Primary and secondary outcomes in the two study groups will be compared using the chi-square test for categorical variables and the Student’s t and Mann-Whitney U tests for quantitative variables. These standard tests will be adjusted for the inflation in variance that can be attributed to clustering of responses within BHAs [32]. Multivariate mixed-effects models [33] will be used to assess the effect of the intervention on the outcomes accounting for women’s characteristics and the intracluster correlation induced by the BHAs. If missing values reduce the sample size by more than 10%, multiple imputation and sensitivity analysis will be used. No subgroup analyses will be performed.

Discussion

This is the first RCT trial assessing the effect of informing about the benefits and harms of breast cancer screening in Spain in women facing the decision to be screened using mammography. The leaflet used in the intervention arm is based on current evidence from systematic reviews and has been adapted to local data on incidence and mortality.

In the qualitative study designed for developing the leaflet of the intervention group, women showed a lack of knowledge of the existence of overdiagnosis and surprise that they had not been informed of this issue [5]. The current study aims to assess the impact of informing Spanish women on several decisional outcomes and contribute to paving the road towards shared decision-making in breast cancer screening in our country.
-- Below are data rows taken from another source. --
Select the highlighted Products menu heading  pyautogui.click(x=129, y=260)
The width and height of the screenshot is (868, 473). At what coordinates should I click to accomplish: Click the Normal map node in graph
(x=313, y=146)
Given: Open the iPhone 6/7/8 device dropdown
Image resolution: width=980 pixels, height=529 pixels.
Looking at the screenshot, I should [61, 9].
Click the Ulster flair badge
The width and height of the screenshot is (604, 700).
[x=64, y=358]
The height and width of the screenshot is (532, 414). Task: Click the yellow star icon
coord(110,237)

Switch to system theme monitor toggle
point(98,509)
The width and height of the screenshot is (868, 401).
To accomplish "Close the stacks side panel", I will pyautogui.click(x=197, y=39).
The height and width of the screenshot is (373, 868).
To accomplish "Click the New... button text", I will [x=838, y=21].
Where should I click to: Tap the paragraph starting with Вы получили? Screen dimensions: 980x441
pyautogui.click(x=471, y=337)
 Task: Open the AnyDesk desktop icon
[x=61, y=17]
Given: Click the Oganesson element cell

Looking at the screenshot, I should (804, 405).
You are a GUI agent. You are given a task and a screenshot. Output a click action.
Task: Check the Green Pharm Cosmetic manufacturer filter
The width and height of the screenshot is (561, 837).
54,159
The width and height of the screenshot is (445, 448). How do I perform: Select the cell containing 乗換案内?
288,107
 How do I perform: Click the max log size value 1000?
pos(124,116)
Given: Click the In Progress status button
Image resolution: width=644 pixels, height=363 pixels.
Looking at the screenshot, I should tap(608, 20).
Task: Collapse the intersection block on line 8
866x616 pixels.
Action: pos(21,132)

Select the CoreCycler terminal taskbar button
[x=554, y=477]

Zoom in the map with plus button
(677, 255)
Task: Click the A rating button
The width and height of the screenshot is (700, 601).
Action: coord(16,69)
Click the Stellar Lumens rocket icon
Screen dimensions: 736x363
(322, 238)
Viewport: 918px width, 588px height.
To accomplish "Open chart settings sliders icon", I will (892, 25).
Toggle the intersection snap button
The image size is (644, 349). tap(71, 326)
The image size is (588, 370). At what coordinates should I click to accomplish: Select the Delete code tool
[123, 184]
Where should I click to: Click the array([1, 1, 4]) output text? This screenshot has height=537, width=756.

With the aim of comparability, the outcome measures follow very closely the Hersch et al. study protocol [14]. Most of the outcome measures are obtained through validated scales that have been used in previous studies.

One of the study limitations is that the intervention may not reach women with low literacy or who are recent immigrants. Moreover, the intervention leaflet may not meet the needs of some population groups, such as people with cognitive impairment, to understand or complete the materials or persons who do not speak Spanish or Catalan.

Trial status

As of 30 June 2017, we have enrolled 335 of our target 400 participants in the study.